_WORK TO BE COMPLETED_
Copy out the lines below word for word.

_Source data_
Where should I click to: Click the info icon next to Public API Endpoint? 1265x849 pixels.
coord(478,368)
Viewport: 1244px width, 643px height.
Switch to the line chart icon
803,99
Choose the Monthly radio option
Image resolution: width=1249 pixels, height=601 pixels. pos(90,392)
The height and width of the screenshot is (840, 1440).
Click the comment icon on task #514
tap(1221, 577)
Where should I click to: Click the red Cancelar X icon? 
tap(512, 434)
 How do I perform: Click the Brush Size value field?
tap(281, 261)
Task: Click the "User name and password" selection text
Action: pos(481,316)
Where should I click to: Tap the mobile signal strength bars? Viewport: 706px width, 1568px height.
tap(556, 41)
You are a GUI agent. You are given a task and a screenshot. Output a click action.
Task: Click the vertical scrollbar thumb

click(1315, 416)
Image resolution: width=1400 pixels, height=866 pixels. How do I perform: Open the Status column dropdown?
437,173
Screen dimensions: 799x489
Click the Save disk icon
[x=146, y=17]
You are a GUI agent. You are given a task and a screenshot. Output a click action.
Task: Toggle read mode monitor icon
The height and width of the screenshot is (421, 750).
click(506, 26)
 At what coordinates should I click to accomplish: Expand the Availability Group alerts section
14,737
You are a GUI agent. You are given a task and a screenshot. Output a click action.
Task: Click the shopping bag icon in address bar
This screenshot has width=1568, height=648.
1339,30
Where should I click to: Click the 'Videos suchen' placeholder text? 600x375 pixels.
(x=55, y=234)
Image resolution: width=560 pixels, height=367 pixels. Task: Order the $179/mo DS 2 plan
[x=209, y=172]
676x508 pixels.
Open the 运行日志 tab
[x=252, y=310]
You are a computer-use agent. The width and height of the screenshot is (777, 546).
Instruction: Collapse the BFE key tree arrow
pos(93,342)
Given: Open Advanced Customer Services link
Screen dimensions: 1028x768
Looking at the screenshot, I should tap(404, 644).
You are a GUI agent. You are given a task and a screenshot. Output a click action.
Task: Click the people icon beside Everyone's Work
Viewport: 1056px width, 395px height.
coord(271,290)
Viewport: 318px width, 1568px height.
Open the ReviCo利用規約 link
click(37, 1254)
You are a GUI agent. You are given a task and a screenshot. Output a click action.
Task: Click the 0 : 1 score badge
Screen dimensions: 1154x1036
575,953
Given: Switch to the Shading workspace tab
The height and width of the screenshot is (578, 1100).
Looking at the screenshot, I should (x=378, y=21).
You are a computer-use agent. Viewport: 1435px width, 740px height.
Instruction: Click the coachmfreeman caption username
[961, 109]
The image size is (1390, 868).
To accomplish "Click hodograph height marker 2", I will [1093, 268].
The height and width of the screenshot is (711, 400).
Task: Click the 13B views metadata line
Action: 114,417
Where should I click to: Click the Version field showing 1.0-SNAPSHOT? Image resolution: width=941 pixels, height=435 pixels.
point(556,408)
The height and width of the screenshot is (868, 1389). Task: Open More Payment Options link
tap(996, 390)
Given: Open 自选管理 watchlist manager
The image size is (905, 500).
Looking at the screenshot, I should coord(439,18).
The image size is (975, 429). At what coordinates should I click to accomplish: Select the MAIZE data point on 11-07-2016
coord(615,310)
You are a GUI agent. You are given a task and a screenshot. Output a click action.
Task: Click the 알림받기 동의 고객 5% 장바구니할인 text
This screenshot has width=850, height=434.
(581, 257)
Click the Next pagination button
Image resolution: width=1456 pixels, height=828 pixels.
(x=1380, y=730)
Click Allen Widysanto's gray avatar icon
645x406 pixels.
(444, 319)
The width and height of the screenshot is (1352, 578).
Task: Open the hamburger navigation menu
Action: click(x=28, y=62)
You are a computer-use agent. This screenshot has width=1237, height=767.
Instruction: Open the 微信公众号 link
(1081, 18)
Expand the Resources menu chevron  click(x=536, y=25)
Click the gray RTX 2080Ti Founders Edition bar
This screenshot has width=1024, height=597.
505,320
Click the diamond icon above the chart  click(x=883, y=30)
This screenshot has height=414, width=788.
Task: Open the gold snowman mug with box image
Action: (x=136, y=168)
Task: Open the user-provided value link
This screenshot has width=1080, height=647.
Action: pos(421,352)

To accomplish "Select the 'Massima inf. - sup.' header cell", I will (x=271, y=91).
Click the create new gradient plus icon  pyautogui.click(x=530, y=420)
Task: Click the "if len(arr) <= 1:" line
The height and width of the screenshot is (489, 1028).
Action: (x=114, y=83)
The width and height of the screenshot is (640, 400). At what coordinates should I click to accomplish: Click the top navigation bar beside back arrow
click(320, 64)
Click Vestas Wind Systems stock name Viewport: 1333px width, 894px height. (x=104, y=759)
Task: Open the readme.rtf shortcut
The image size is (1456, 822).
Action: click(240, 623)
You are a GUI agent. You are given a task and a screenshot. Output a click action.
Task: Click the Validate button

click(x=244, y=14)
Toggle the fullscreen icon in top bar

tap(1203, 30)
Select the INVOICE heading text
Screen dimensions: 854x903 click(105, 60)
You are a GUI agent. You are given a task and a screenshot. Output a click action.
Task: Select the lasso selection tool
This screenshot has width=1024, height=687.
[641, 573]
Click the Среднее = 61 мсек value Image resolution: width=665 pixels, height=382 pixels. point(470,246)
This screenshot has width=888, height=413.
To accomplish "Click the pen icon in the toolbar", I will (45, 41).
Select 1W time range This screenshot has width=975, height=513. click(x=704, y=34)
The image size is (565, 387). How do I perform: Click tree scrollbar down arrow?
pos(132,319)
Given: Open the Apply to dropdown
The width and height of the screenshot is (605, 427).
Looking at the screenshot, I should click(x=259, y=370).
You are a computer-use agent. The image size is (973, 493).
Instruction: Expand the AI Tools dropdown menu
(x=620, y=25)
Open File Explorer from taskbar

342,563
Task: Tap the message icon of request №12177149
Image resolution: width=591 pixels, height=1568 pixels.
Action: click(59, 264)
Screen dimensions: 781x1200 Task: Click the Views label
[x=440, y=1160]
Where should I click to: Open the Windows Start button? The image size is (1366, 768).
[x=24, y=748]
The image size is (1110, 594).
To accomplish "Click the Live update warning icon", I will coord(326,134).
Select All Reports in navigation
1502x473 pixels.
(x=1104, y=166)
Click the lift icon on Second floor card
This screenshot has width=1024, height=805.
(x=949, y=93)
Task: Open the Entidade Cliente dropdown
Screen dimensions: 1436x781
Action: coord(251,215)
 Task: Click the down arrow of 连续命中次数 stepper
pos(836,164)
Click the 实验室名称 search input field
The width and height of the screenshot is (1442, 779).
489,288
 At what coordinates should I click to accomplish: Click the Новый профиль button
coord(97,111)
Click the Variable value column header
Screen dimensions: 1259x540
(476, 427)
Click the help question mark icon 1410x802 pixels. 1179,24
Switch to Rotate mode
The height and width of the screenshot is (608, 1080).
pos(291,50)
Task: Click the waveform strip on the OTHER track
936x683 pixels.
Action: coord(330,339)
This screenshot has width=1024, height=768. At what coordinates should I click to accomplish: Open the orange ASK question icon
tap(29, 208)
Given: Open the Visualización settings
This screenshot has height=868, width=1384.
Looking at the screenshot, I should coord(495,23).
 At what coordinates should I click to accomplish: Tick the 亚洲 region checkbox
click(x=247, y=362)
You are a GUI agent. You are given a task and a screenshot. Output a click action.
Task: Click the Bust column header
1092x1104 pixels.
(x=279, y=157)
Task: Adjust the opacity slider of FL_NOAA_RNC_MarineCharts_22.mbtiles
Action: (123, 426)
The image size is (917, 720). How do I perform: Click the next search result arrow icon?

_ANSWER_
Where should I click to: Click the info icon next to Public API Endpoint? 1265x849 pixels.
coord(478,368)
Viewport: 1244px width, 643px height.
Switch to the line chart icon
803,99
Choose the Monthly radio option
Image resolution: width=1249 pixels, height=601 pixels. pos(90,392)
The height and width of the screenshot is (840, 1440).
Click the comment icon on task #514
tap(1221, 577)
Where should I click to: Click the red Cancelar X icon? 
tap(512, 434)
 How do I perform: Click the Brush Size value field?
tap(281, 261)
Task: Click the "User name and password" selection text
Action: pos(481,316)
Where should I click to: Tap the mobile signal strength bars? Viewport: 706px width, 1568px height.
tap(556, 41)
You are a GUI agent. You are given a task and a screenshot. Output a click action.
Task: Click the vertical scrollbar thumb

click(1315, 416)
Image resolution: width=1400 pixels, height=866 pixels. How do I perform: Open the Status column dropdown?
437,173
Screen dimensions: 799x489
Click the Save disk icon
[x=146, y=17]
You are a GUI agent. You are given a task and a screenshot. Output a click action.
Task: Toggle read mode monitor icon
The height and width of the screenshot is (421, 750).
click(506, 26)
 At what coordinates should I click to accomplish: Expand the Availability Group alerts section
14,737
You are a GUI agent. You are given a task and a screenshot. Output a click action.
Task: Click the shopping bag icon in address bar
This screenshot has width=1568, height=648.
1339,30
Where should I click to: Click the 'Videos suchen' placeholder text? 600x375 pixels.
(x=55, y=234)
Image resolution: width=560 pixels, height=367 pixels. Task: Order the $179/mo DS 2 plan
[x=209, y=172]
676x508 pixels.
Open the 运行日志 tab
[x=252, y=310]
You are a computer-use agent. The width and height of the screenshot is (777, 546).
Instruction: Collapse the BFE key tree arrow
pos(93,342)
Given: Open Advanced Customer Services link
Screen dimensions: 1028x768
Looking at the screenshot, I should tap(404, 644).
You are a GUI agent. You are given a task and a screenshot. Output a click action.
Task: Click the people icon beside Everyone's Work
Viewport: 1056px width, 395px height.
coord(271,290)
Viewport: 318px width, 1568px height.
Open the ReviCo利用規約 link
click(37, 1254)
You are a GUI agent. You are given a task and a screenshot. Output a click action.
Task: Click the 0 : 1 score badge
Screen dimensions: 1154x1036
575,953
Given: Switch to the Shading workspace tab
The height and width of the screenshot is (578, 1100).
Looking at the screenshot, I should (x=378, y=21).
You are a computer-use agent. Viewport: 1435px width, 740px height.
Instruction: Click the coachmfreeman caption username
[961, 109]
The image size is (1390, 868).
To accomplish "Click hodograph height marker 2", I will [1093, 268].
The height and width of the screenshot is (711, 400).
Task: Click the 13B views metadata line
Action: 114,417
Where should I click to: Click the Version field showing 1.0-SNAPSHOT? Image resolution: width=941 pixels, height=435 pixels.
point(556,408)
The height and width of the screenshot is (868, 1389). Task: Open More Payment Options link
tap(996, 390)
Given: Open 自选管理 watchlist manager
The image size is (905, 500).
Looking at the screenshot, I should coord(439,18).
The image size is (975, 429). At what coordinates should I click to accomplish: Select the MAIZE data point on 11-07-2016
coord(615,310)
You are a GUI agent. You are given a task and a screenshot. Output a click action.
Task: Click the 알림받기 동의 고객 5% 장바구니할인 text
This screenshot has width=850, height=434.
(581, 257)
Click the Next pagination button
Image resolution: width=1456 pixels, height=828 pixels.
(x=1380, y=730)
Click Allen Widysanto's gray avatar icon
645x406 pixels.
(444, 319)
The width and height of the screenshot is (1352, 578).
Task: Open the hamburger navigation menu
Action: click(x=28, y=62)
You are a computer-use agent. This screenshot has width=1237, height=767.
Instruction: Open the 微信公众号 link
(1081, 18)
Expand the Resources menu chevron  click(x=536, y=25)
Click the gray RTX 2080Ti Founders Edition bar
This screenshot has width=1024, height=597.
505,320
Click the diamond icon above the chart  click(x=883, y=30)
This screenshot has height=414, width=788.
Task: Open the gold snowman mug with box image
Action: (x=136, y=168)
Task: Open the user-provided value link
This screenshot has width=1080, height=647.
Action: pos(421,352)

To accomplish "Select the 'Massima inf. - sup.' header cell", I will (x=271, y=91).
Click the create new gradient plus icon  pyautogui.click(x=530, y=420)
Task: Click the "if len(arr) <= 1:" line
The height and width of the screenshot is (489, 1028).
Action: (x=114, y=83)
The width and height of the screenshot is (640, 400). At what coordinates should I click to accomplish: Click the top navigation bar beside back arrow
click(320, 64)
Click Vestas Wind Systems stock name Viewport: 1333px width, 894px height. (x=104, y=759)
Task: Open the readme.rtf shortcut
The image size is (1456, 822).
Action: click(240, 623)
You are a GUI agent. You are given a task and a screenshot. Output a click action.
Task: Click the Validate button

click(x=244, y=14)
Toggle the fullscreen icon in top bar

tap(1203, 30)
Select the INVOICE heading text
Screen dimensions: 854x903 click(105, 60)
You are a GUI agent. You are given a task and a screenshot. Output a click action.
Task: Select the lasso selection tool
This screenshot has width=1024, height=687.
[641, 573]
Click the Среднее = 61 мсек value Image resolution: width=665 pixels, height=382 pixels. point(470,246)
This screenshot has width=888, height=413.
To accomplish "Click the pen icon in the toolbar", I will (45, 41).
Select 1W time range This screenshot has width=975, height=513. click(x=704, y=34)
The image size is (565, 387). How do I perform: Click tree scrollbar down arrow?
pos(132,319)
Given: Open the Apply to dropdown
The width and height of the screenshot is (605, 427).
Looking at the screenshot, I should click(x=259, y=370).
You are a computer-use agent. The image size is (973, 493).
Instruction: Expand the AI Tools dropdown menu
(x=620, y=25)
Open File Explorer from taskbar

342,563
Task: Tap the message icon of request №12177149
Image resolution: width=591 pixels, height=1568 pixels.
Action: click(59, 264)
Screen dimensions: 781x1200 Task: Click the Views label
[x=440, y=1160]
Where should I click to: Open the Windows Start button? The image size is (1366, 768).
[x=24, y=748]
The image size is (1110, 594).
To accomplish "Click the Live update warning icon", I will coord(326,134).
Select All Reports in navigation
1502x473 pixels.
(x=1104, y=166)
Click the lift icon on Second floor card
This screenshot has width=1024, height=805.
(x=949, y=93)
Task: Open the Entidade Cliente dropdown
Screen dimensions: 1436x781
Action: coord(251,215)
 Task: Click the down arrow of 连续命中次数 stepper
pos(836,164)
Click the 实验室名称 search input field
The width and height of the screenshot is (1442, 779).
489,288
 At what coordinates should I click to accomplish: Click the Новый профиль button
coord(97,111)
Click the Variable value column header
Screen dimensions: 1259x540
(476, 427)
Click the help question mark icon 1410x802 pixels. 1179,24
Switch to Rotate mode
The height and width of the screenshot is (608, 1080).
pos(291,50)
Task: Click the waveform strip on the OTHER track
936x683 pixels.
Action: coord(330,339)
This screenshot has width=1024, height=768. At what coordinates should I click to accomplish: Open the orange ASK question icon
tap(29, 208)
Given: Open the Visualización settings
This screenshot has height=868, width=1384.
Looking at the screenshot, I should coord(495,23).
 At what coordinates should I click to accomplish: Tick the 亚洲 region checkbox
click(x=247, y=362)
You are a GUI agent. You are given a task and a screenshot. Output a click action.
Task: Click the Bust column header
1092x1104 pixels.
(x=279, y=157)
Task: Adjust the opacity slider of FL_NOAA_RNC_MarineCharts_22.mbtiles
Action: (123, 426)
The image size is (917, 720). How do I perform: Click the next search result arrow icon?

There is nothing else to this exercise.